Rimediare allo sbaglio non si poteva. Ma certo era immaginabile lavorare per far sì che gli italiani non fossero più costretti a giungere dinnanzi a un simile bivio – o almeno, per scongiurare la possibilità di una scelta tragicamente sbagliata. Il primo, e principale, strumento da utilizzare in tal senso – lo dichiarò nel breve discorso davanti al parlamento da neo-eletto presidente della Repubblica – era la nuova costituzione democratica, sebbene contenesse diverse disposizioni che egli, da liberale, non condivideva pienamente. Tuttavia essa rispondeva pienamente allo spirito che, secondo Einaudi, dovrebbe caratterizzare l’ossatura di tutte le società libere e prospere, ossia la volontà di «conservare della struttura sociale presente tutto ciò e soltanto ciò che è garanzia della libertà della persona umana contro l’onnipotenza dello stato e la prepotenza privata; e garantire a tutti, qualunque siano i casi fortuiti della nascita, la maggiore eguaglianza possibile nei punti di partenza» (Messaggio dopo il giuramento, ora in Id., Lo scrittoio del Presidente 1948-1955, Torino, Einaudi, 1956, p. 5).

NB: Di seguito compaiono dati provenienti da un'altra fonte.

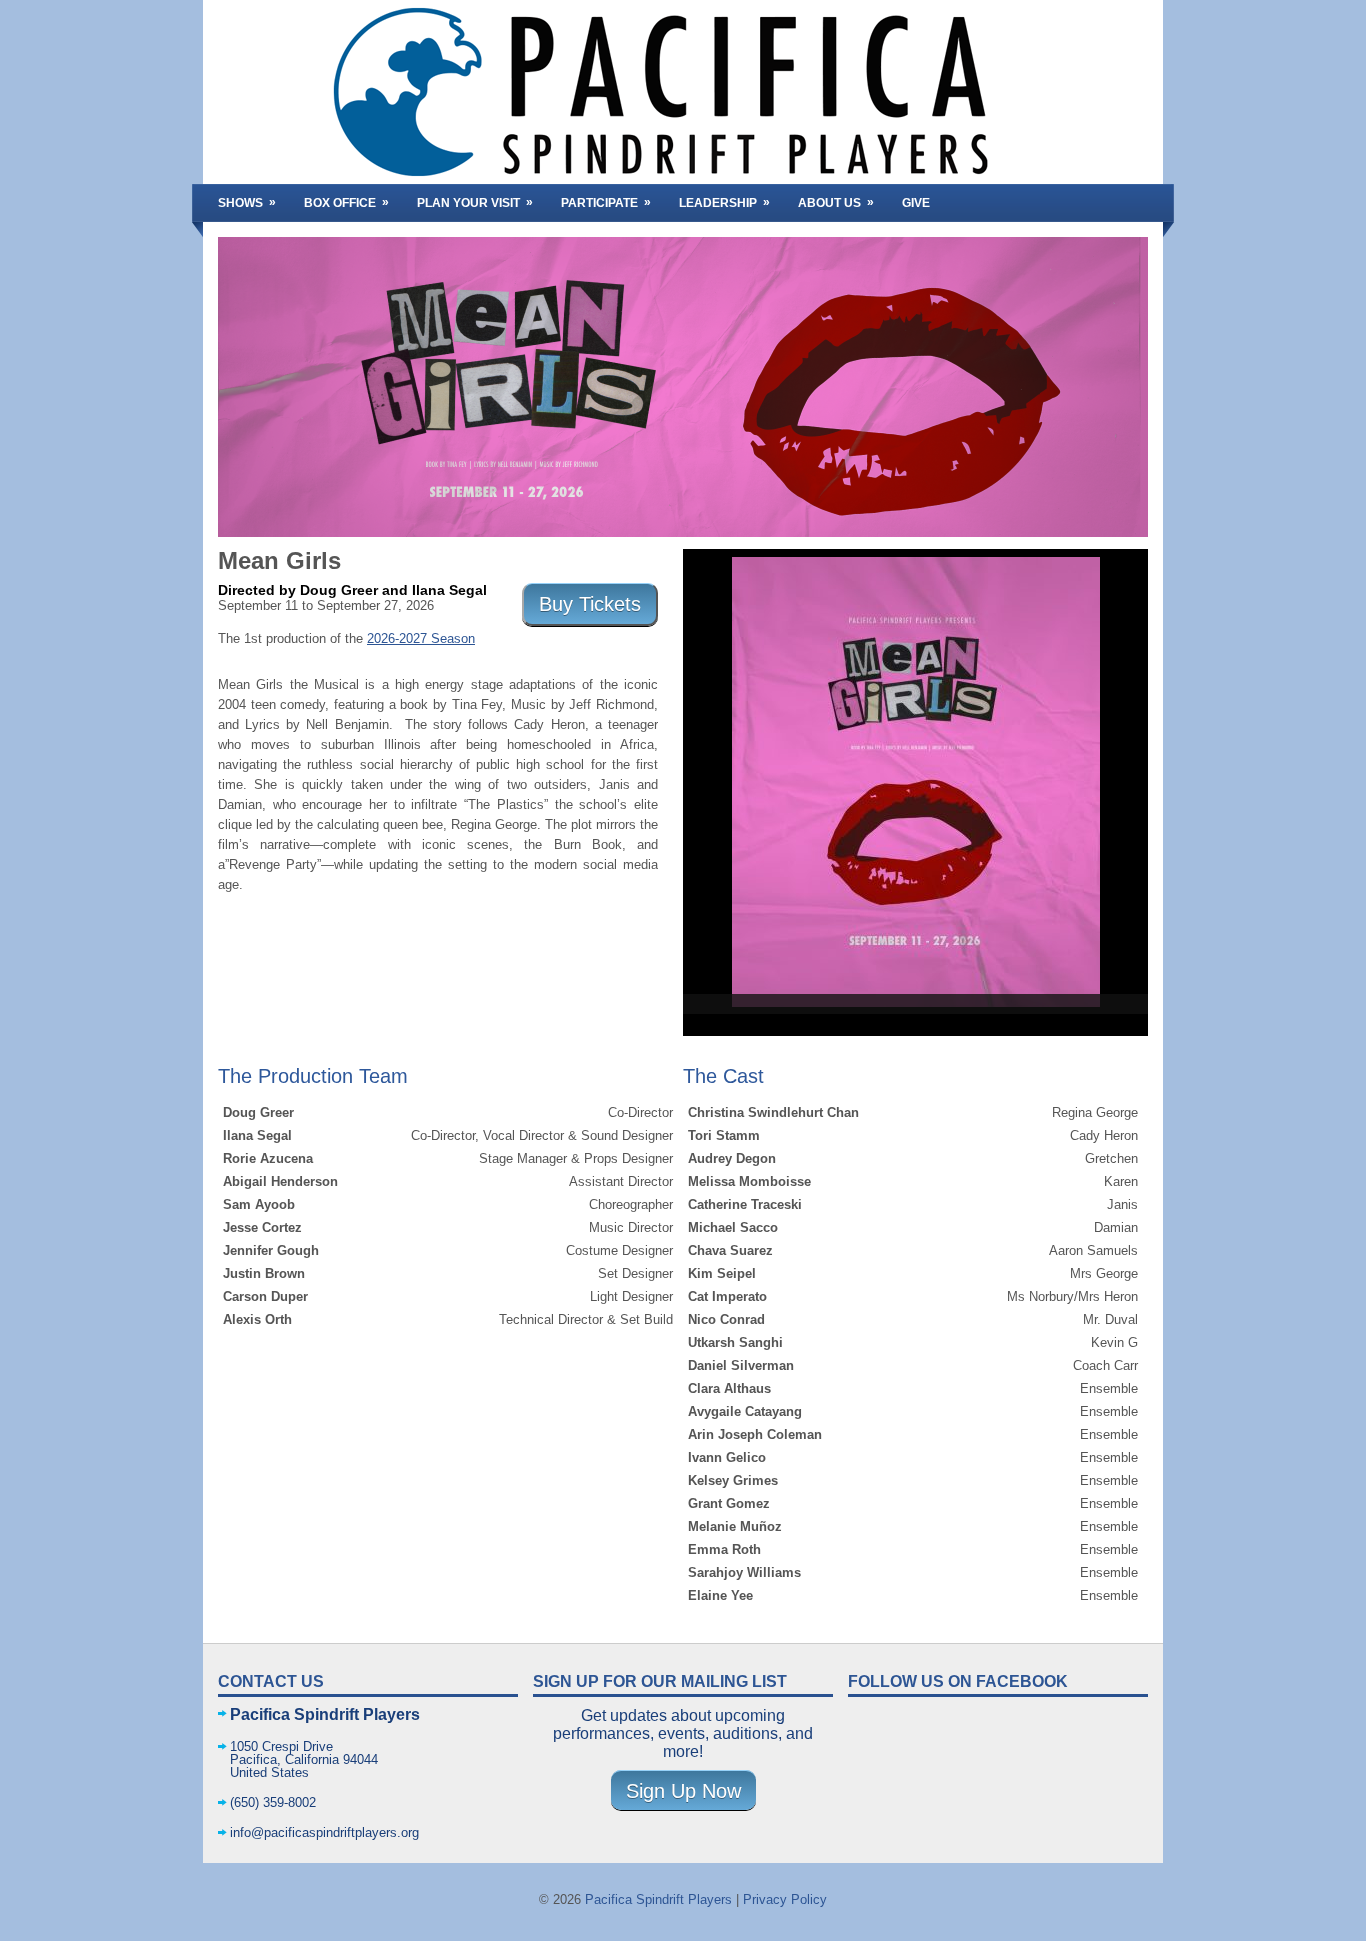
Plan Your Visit (475, 202)
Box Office (346, 202)
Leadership (724, 202)
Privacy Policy (785, 1899)
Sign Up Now (683, 1791)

La nuova costituzione rappresentava inoltre un banco di prova per la democrazia, «che se è qualcosa, è discussione, è lotta, anche viva, anche tenace tra opinioni diverse ed opposte; ed è, alla fine, vittoria di un’opinione, chiaritasi dominante, sulle altre» (ivi, pp.3-4). Ma soprattutto, nonostante lo scetticismo di molti, e che in parte lui stesso condivideva, l’ordinamento repubblicano – alla pari degli altri sistemi democratici dei paesi europei ed extra-europei – lanciava una sfida sul futuro della società globale, con tutta l’intenzione di vincerla:

«Tra le due date, del 1848 e del 1948…è nato un problema nuovissimo, che nel secolo scorso grandi pensatori politici avevano dichiarato insolubile: quello di far durare sistemi democratici quando a votare ed a deliberare sono chiamate non più ristrette minoranze di privilegiati ma decine di milioni di cittadini tutti uguali dinnanzi alla legge. Il suffragio universale parve ed ancor pare a molti incompatibile con la libertà e con la democrazia. La costituzione che l’Italia si è ora data è una sfida a questa visione pessimistica dell’avvenire» (ivi, p. 4).»

Fiducia nella libertà e negli sforzi degli esseri umani, pur senza trascurare le avversità che necessariamente intralciano il loro cammino: è forse questo il messaggio più attuale della lunga e feconda riflessione di Luigi Einaudi.